In short, a landmark legal decision. One can hope.

Reporting From the Web’s Underbelly

Nicole Perlroth, New York Times:

In the last year, Eastern European cybercriminals have stolen Brian Krebs’s identity a half dozen times, brought down his website, included his name and some unpleasant epithets in their malware code, sent fecal matter and heroin to his doorstep, and called a SWAT team to his home just as his mother was arriving for dinner.

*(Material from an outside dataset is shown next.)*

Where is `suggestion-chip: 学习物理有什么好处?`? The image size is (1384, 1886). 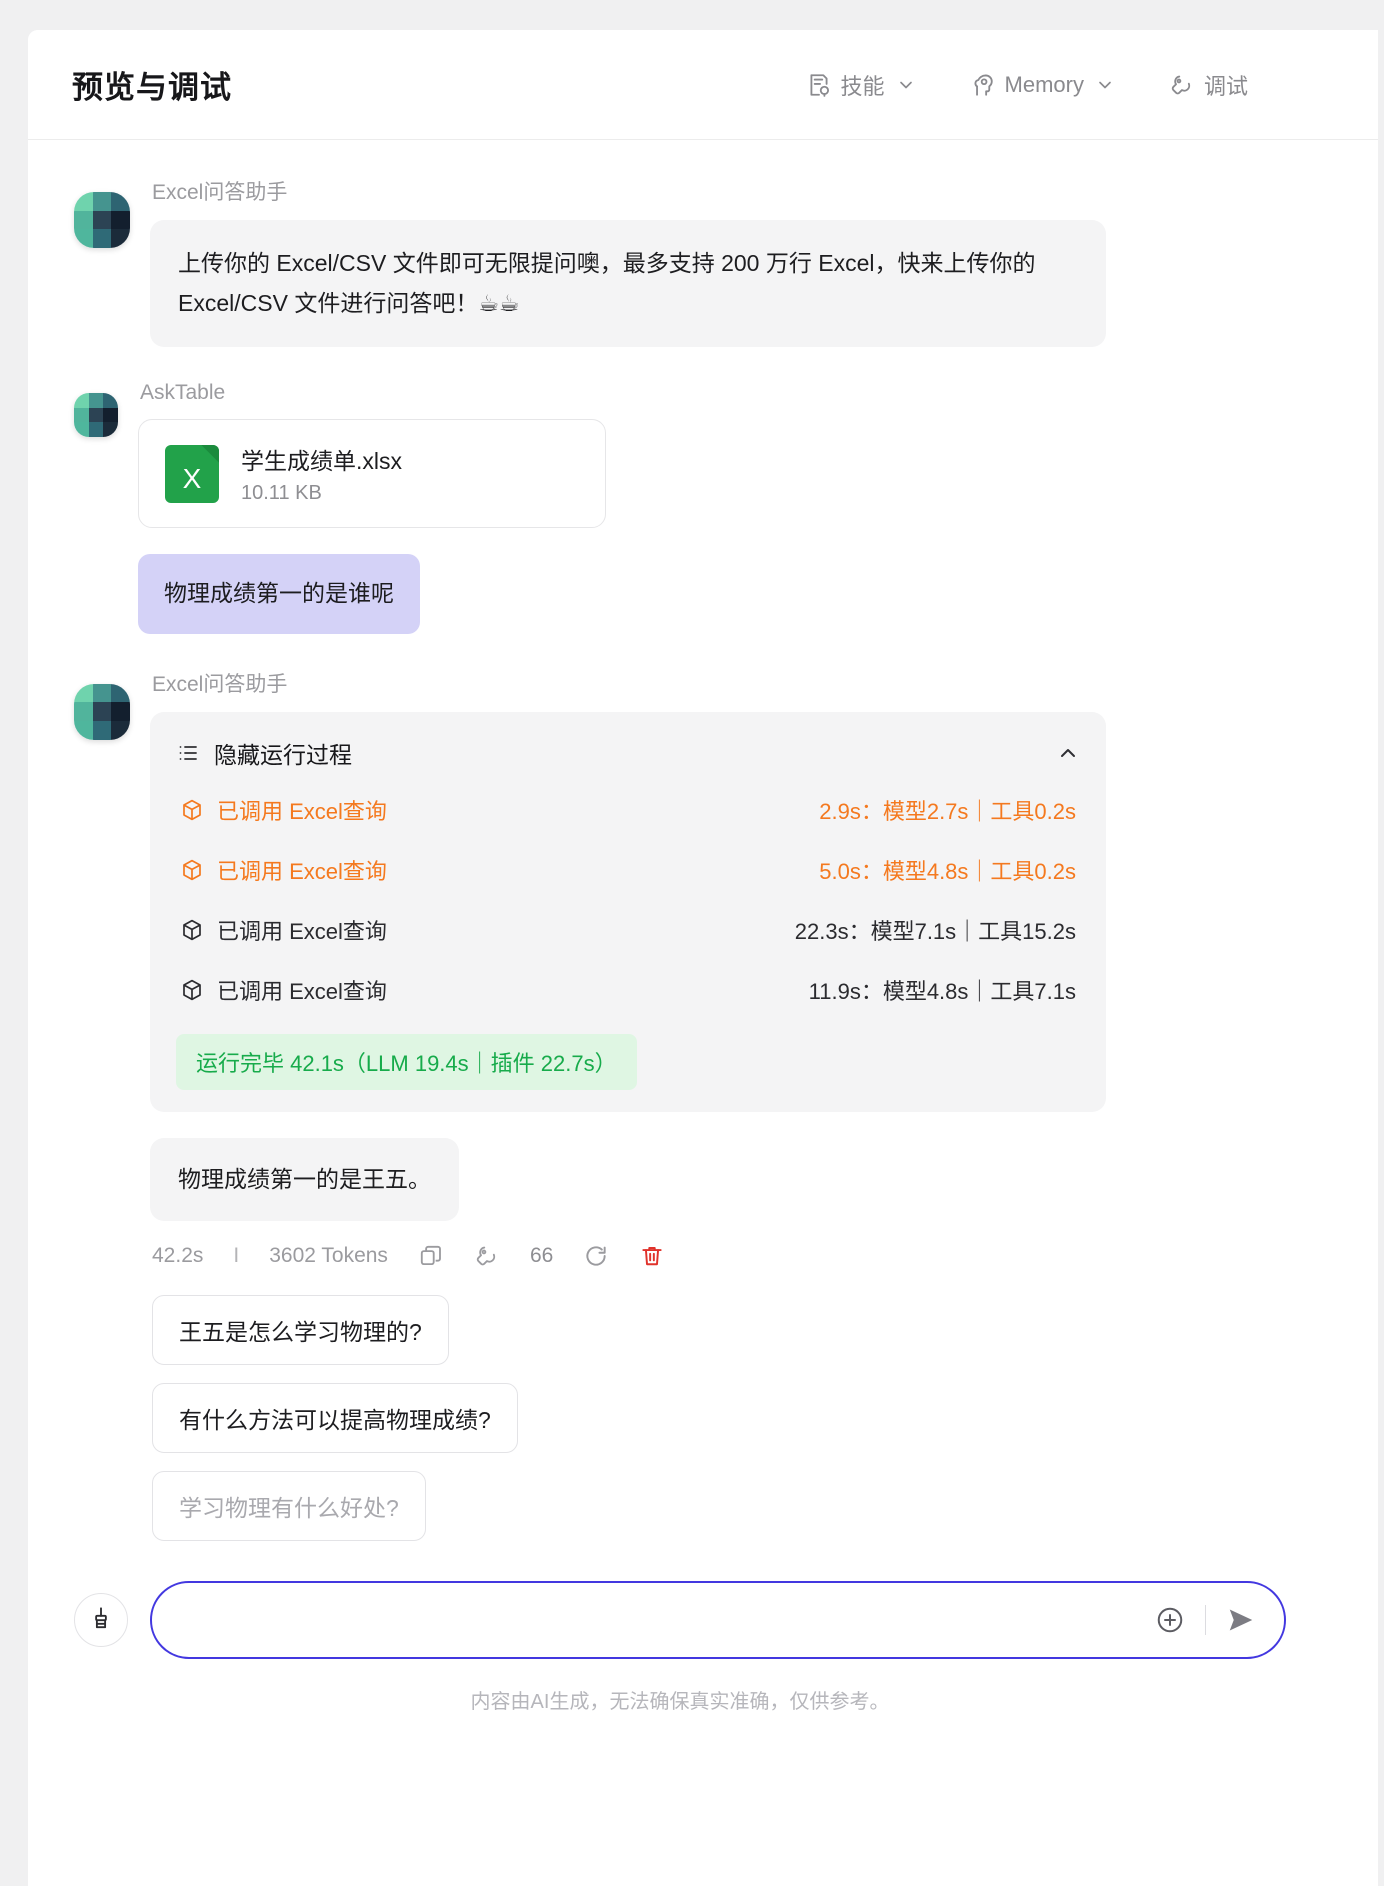
suggestion-chip: 学习物理有什么好处? is located at coordinates (289, 1506).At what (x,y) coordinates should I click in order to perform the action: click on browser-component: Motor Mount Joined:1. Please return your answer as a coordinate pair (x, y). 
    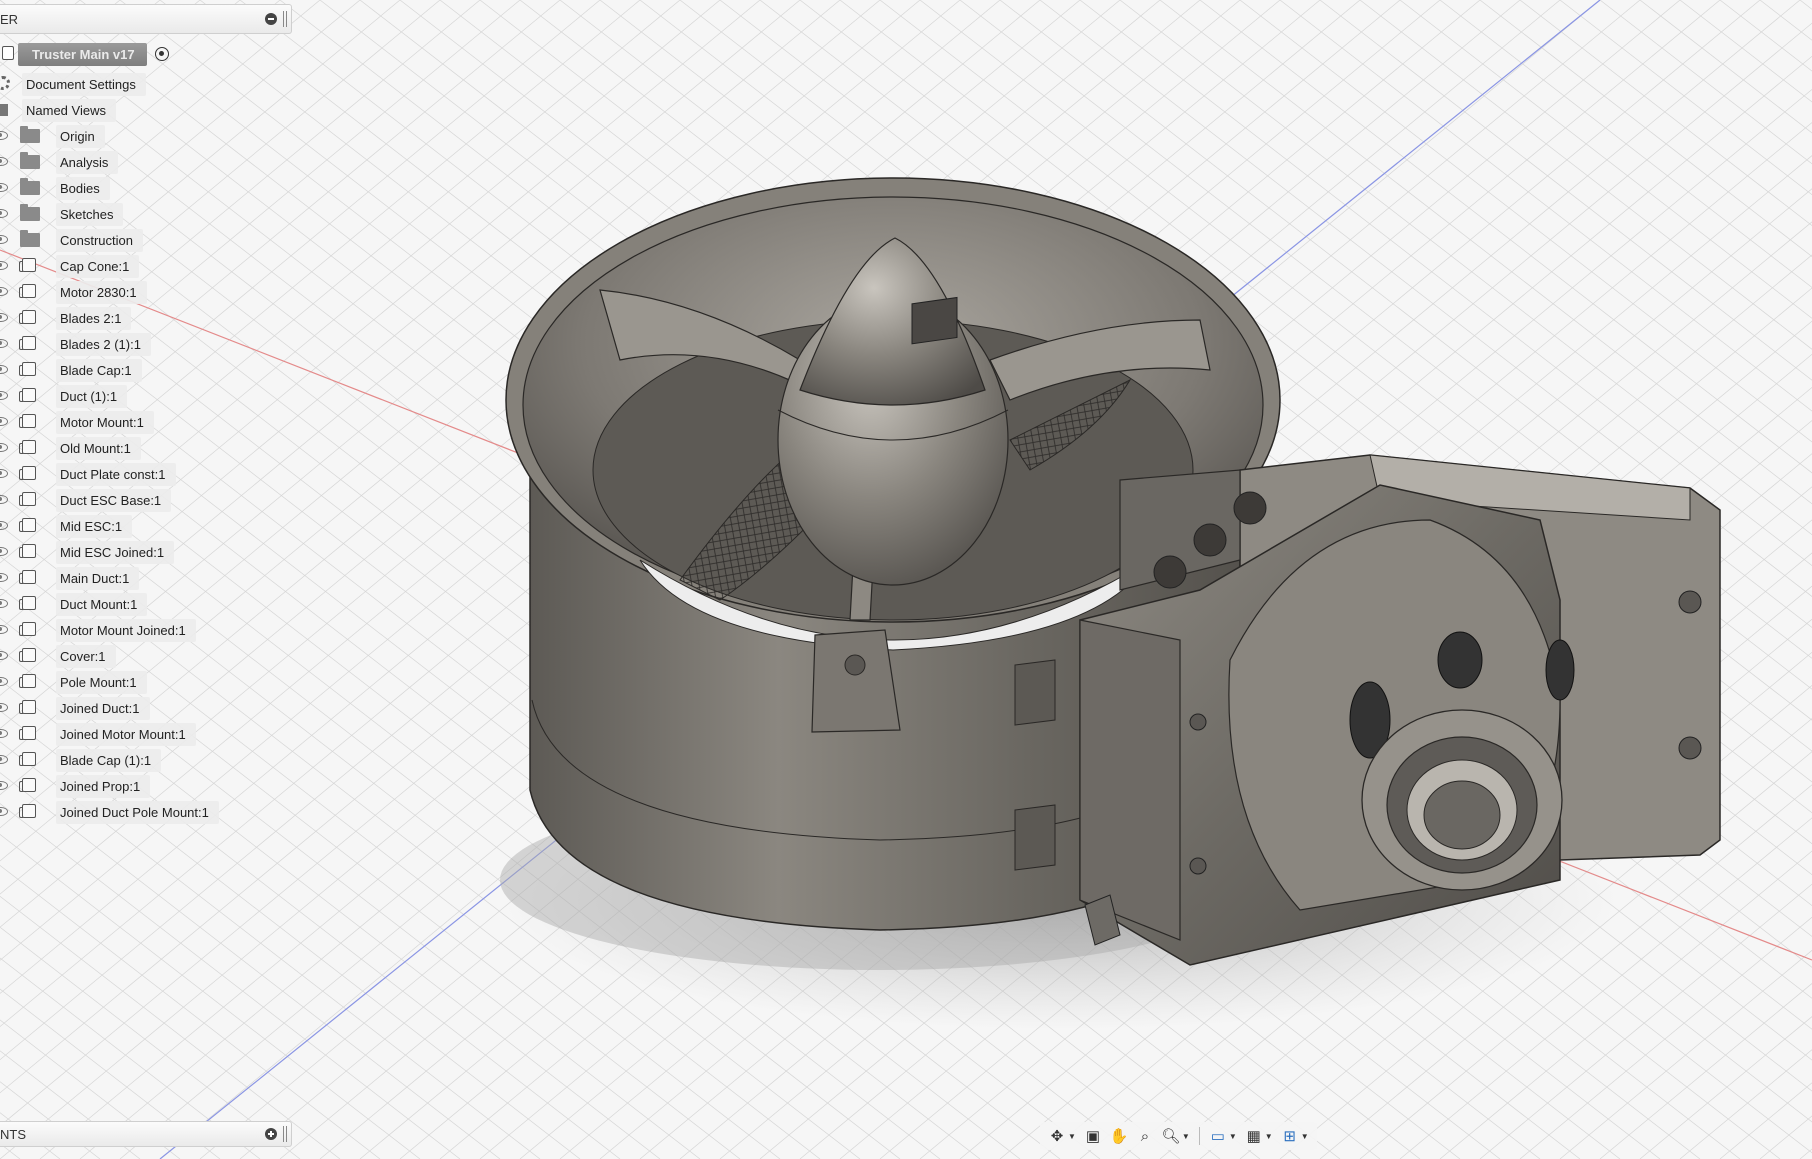
    Looking at the image, I should click on (98, 630).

“I can’t imagine what my neighbors think of me,” he said dryly.

Along with Bruce Schneier and possibly Quinn Norton, Krebs is probably the best information security reporter around. While this profile isn’t outstandingly thorough — it’s in a general-audience newspaper, after all — it’s an interesting look at this underworld from Krebs’ perspective.

Office for iPad: It’s Alive

Mary Jo Foley, of ZDNet:

Office for iPad — which I’ve recently heard is codenamed “Miramar” — isn’t dead. In fact, it’s likely to make it to market ahead of Microsoft’s touch-first version of Office (codenamed “Gemini”) according to a couple of my sources.

Given iOS’ significant lead in enterprise, it’s about time Microsoft got a foothold in the office of the future. Then again, iOS and Android have both dominated that space without Office. I’d love to see the figures for Surfaces in enterprise for comparison, but it doesn’t appear that users are begging for PowerPoint.